* **Source passage**
-------

Franklin v. Hunt Dry Goods Co.

In this case the plaintiff sued the defendant in the district court of Muskogee county for damages for the loss of furs in transit. Summons was regularly served on the defendant. The answer date was correctly fixed as March 7, 1940. No answer was filed nor appearance made within the time required. On March 9, 1940, the defendant being in default, the plaintiff without offering any testimony took a default judgment for the amount sued for. On March 12th the plaintiff, conceiving its judgment to be irregular, orally moved the court to set aside the default judgment entered on March 9th. This was done immediately. The plaintiff gave testimony in support of its petition and a default judgment was reentered. On March 15th (within three days) the defendant filed a motion for new trial asking that the judgment be vacated for the principal reason that the last default judgment was void because the first default judgment was vacated without notice and in fact still existed. He also alleged accident or surprise and that the first default judgment entered on March 9th was merely irregular.

-------

* **The exercise**
Copy out the Franklin v. Hunt Dry Goods Co. case summary in full, word for word.

-------

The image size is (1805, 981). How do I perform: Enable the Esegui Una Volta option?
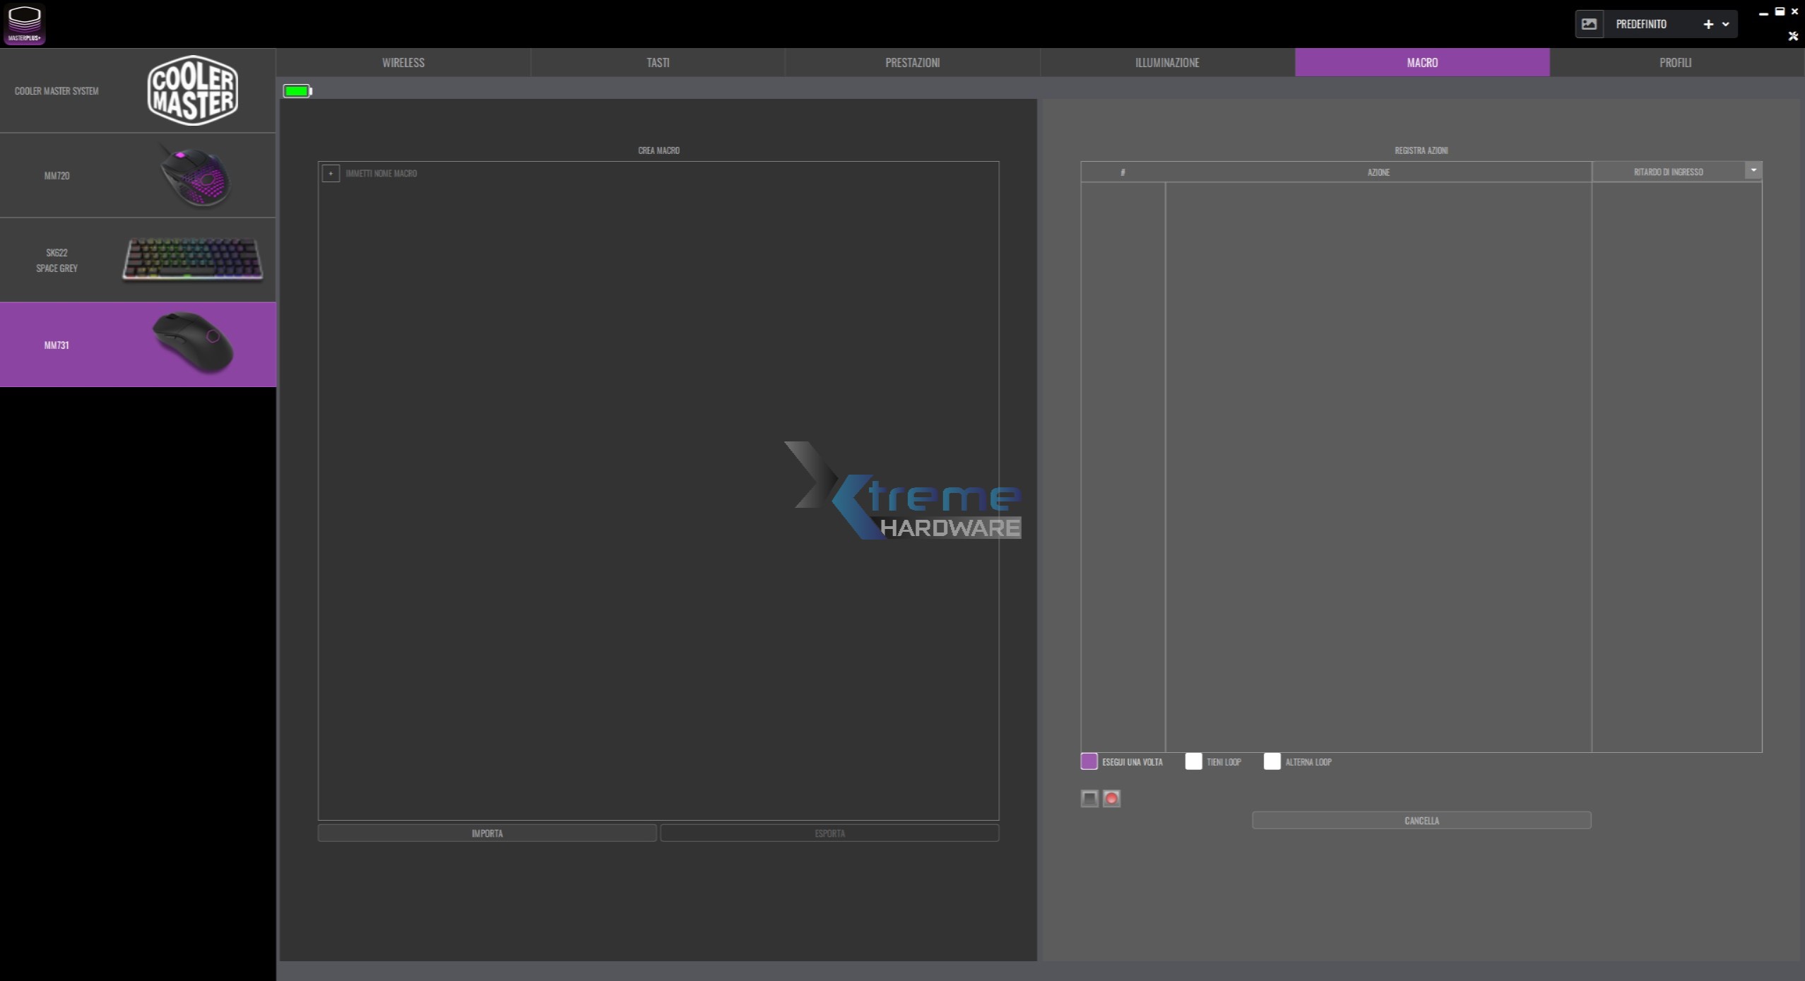pyautogui.click(x=1089, y=761)
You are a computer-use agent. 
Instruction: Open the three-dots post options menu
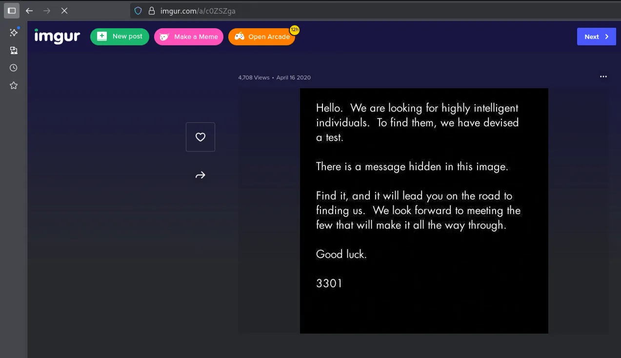603,77
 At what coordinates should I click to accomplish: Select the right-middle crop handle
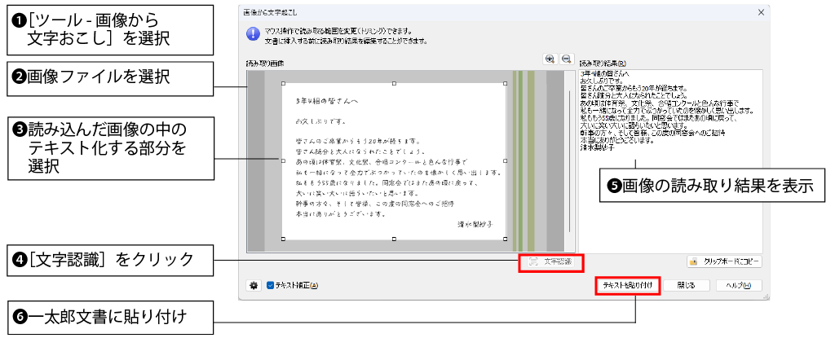click(x=506, y=162)
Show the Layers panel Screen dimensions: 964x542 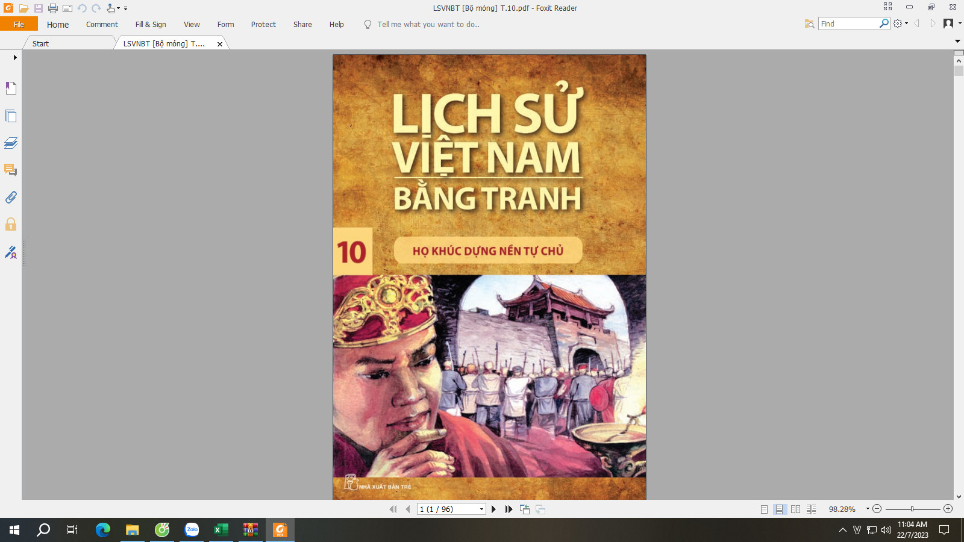point(11,143)
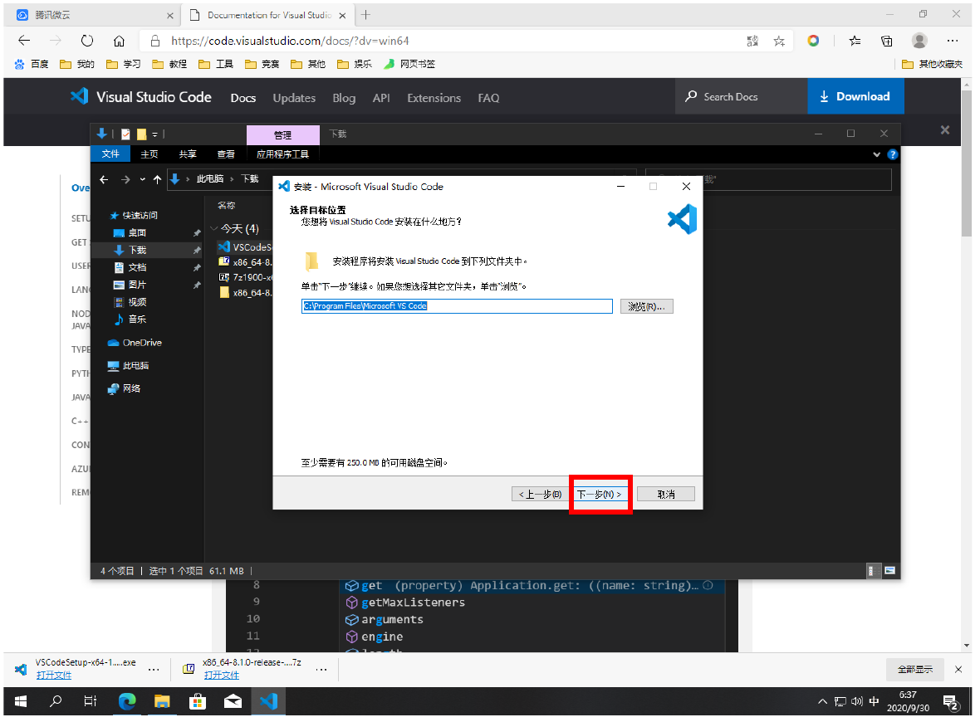Open options for VSCodeSetup download item

[x=153, y=669]
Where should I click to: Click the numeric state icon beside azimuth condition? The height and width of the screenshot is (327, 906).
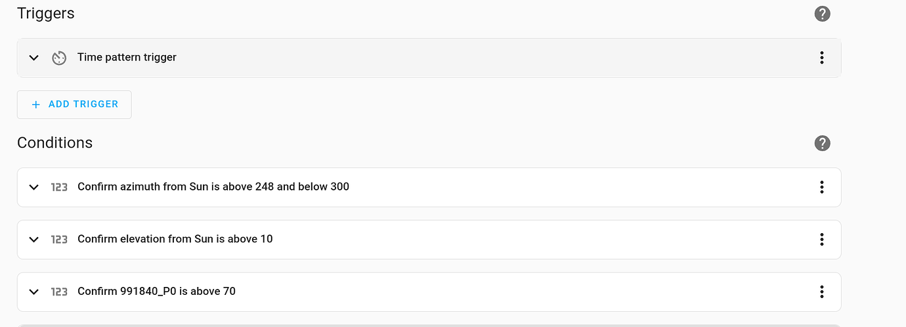click(59, 187)
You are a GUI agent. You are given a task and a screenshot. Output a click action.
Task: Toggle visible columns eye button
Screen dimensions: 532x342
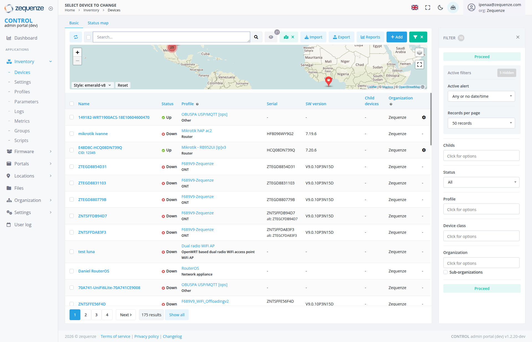point(271,37)
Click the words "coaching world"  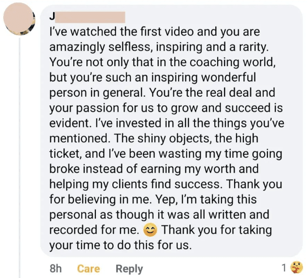(232, 62)
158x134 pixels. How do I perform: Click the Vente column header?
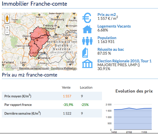click(66, 88)
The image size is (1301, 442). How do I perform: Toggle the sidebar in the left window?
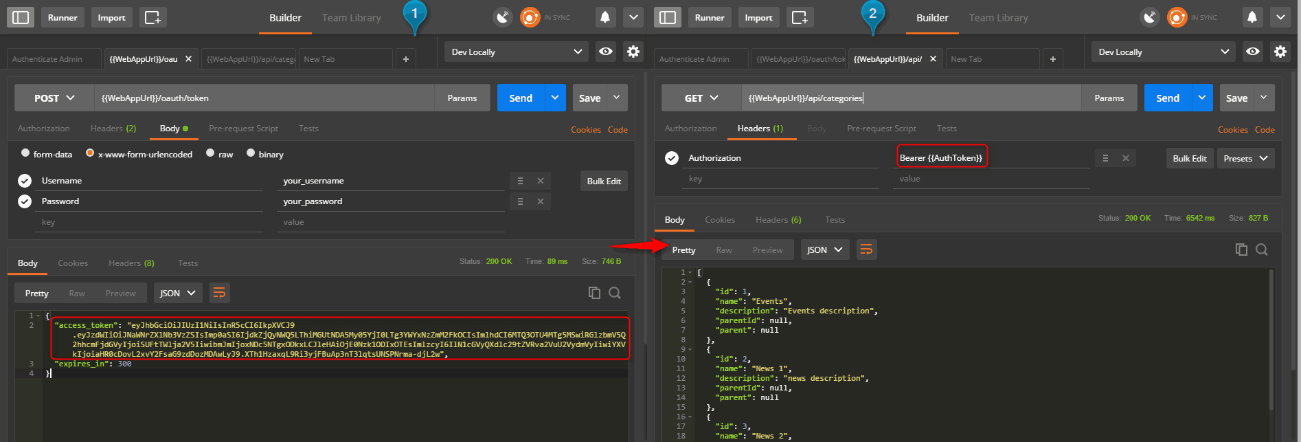click(x=21, y=17)
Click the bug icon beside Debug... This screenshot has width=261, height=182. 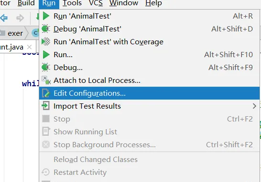coord(46,67)
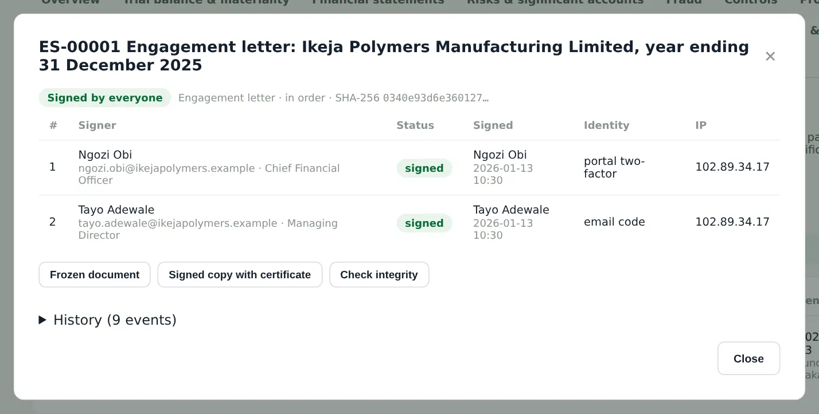Click the Signed by everyone badge
The width and height of the screenshot is (819, 414).
click(x=105, y=98)
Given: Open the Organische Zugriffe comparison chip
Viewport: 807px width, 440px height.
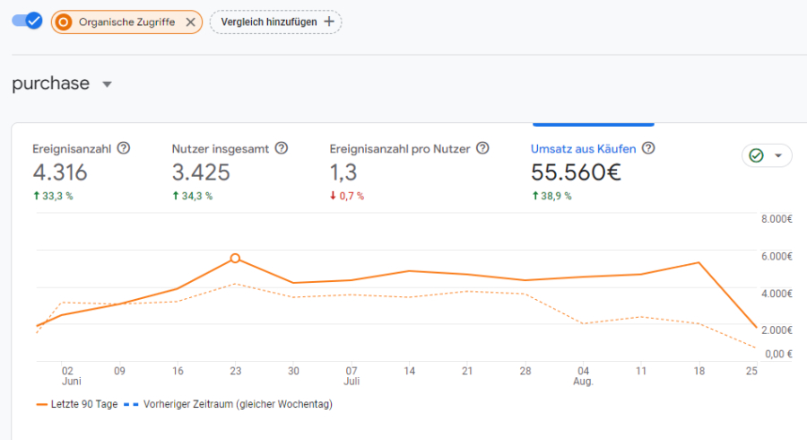Looking at the screenshot, I should point(126,22).

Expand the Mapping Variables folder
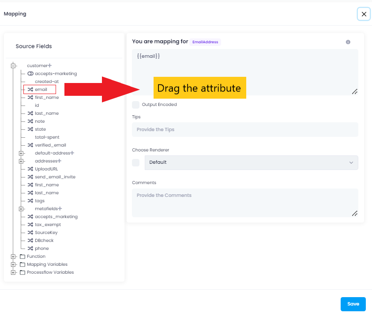(13, 264)
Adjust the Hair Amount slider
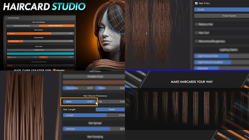The width and height of the screenshot is (249, 140). coord(40,34)
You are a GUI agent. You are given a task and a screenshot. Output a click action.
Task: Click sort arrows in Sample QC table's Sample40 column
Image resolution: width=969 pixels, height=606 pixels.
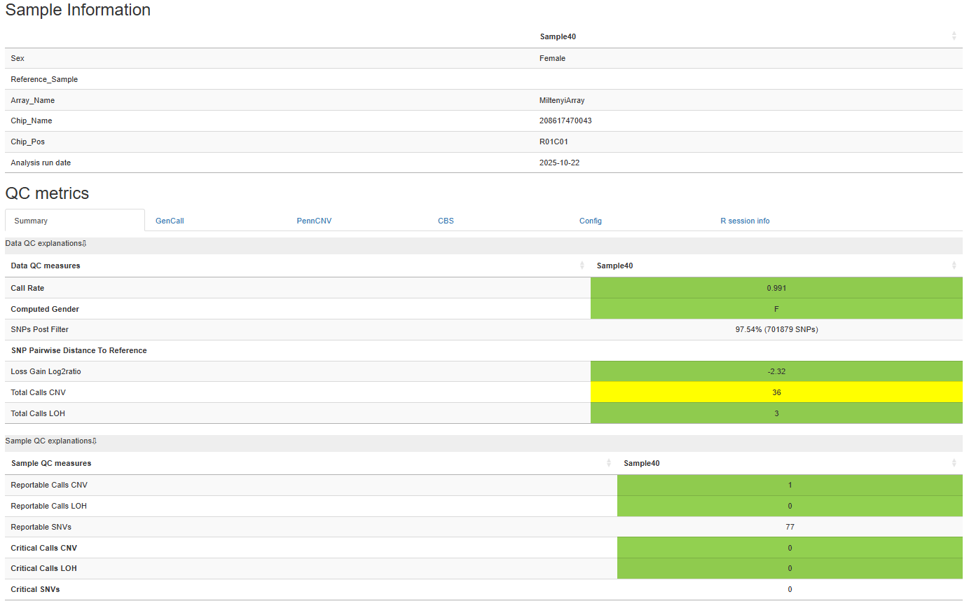(x=954, y=463)

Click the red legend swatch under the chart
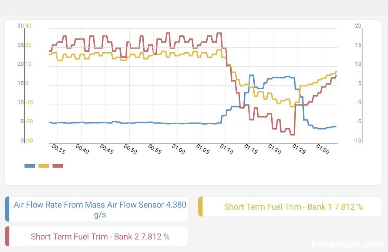(58, 166)
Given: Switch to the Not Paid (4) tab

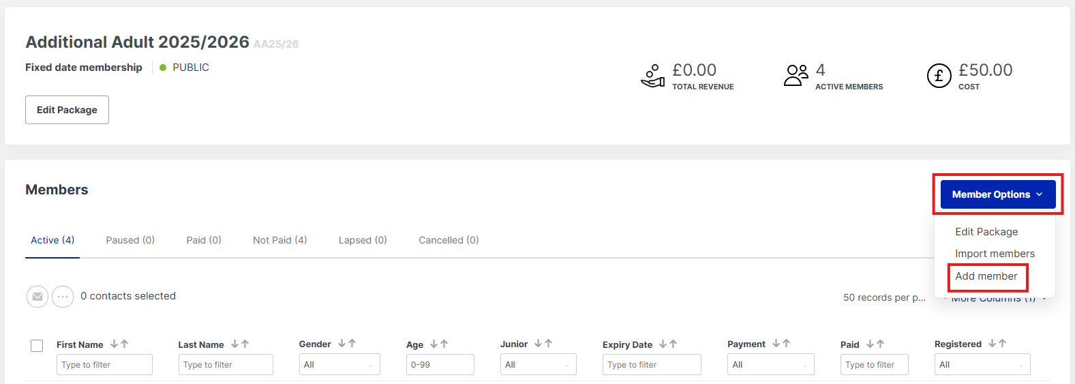Looking at the screenshot, I should point(279,240).
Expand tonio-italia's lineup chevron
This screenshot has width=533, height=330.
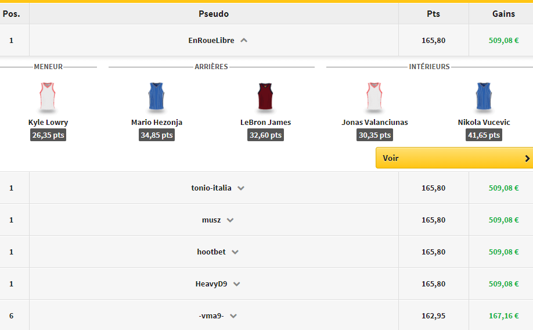241,188
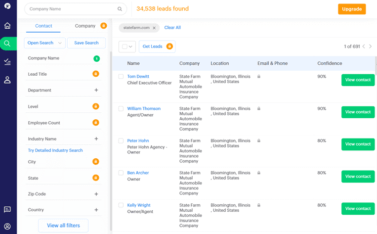Expand the Department filter
Viewport: 377px width, 234px height.
[x=96, y=90]
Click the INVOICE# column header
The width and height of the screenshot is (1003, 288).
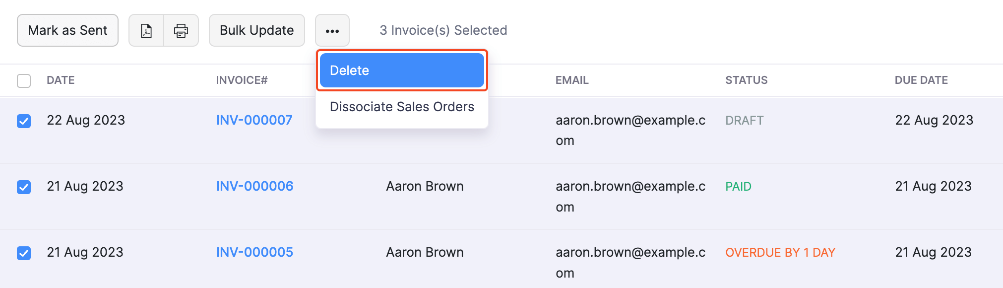click(242, 80)
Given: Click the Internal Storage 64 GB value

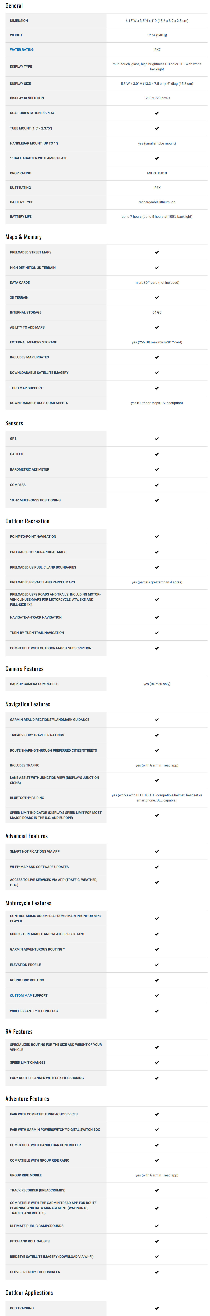Looking at the screenshot, I should 156,312.
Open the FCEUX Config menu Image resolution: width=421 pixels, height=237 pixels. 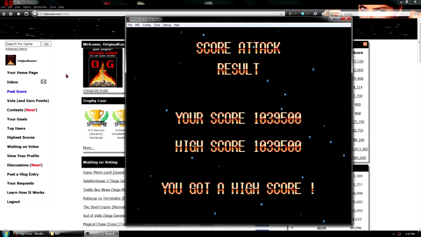[146, 25]
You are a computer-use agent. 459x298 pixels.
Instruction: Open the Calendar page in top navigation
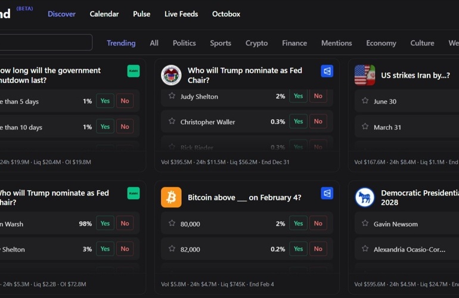coord(104,14)
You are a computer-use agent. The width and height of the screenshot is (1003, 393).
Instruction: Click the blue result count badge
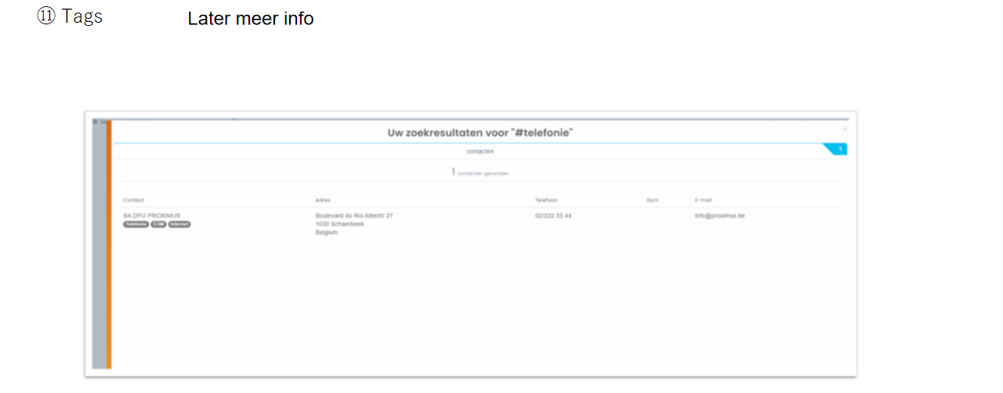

-------

* **Exercise solution**
Franklin v. Hunt Dry Goods Co.

In this case the plaintiff sued the defendant in the district court of Muskogee county for damages for the loss of furs in transit. Summons was regularly served on the defendant. The answer date was correctly fixed as March 7, 1940. No answer was filed nor appearance made within the time required. On March 9, 1940, the defendant being in default, the plaintiff without offering any testimony took a default judgment for the amount sued for. On March 12th the plaintiff, conceiving its judgment to be irregular, orally moved the court to set aside the default judgment entered on March 9th. This was done immediately. The plaintiff gave testimony in support of its petition and a default judgment was reentered. On March 15th (within three days) the defendant filed a motion for new trial asking that the judgment be vacated for the principal reason that the last default judgment was void because the first default judgment was vacated without notice and in fact still existed. He also alleged accident or surprise and that the first default judgment entered on March 9th was merely irregular.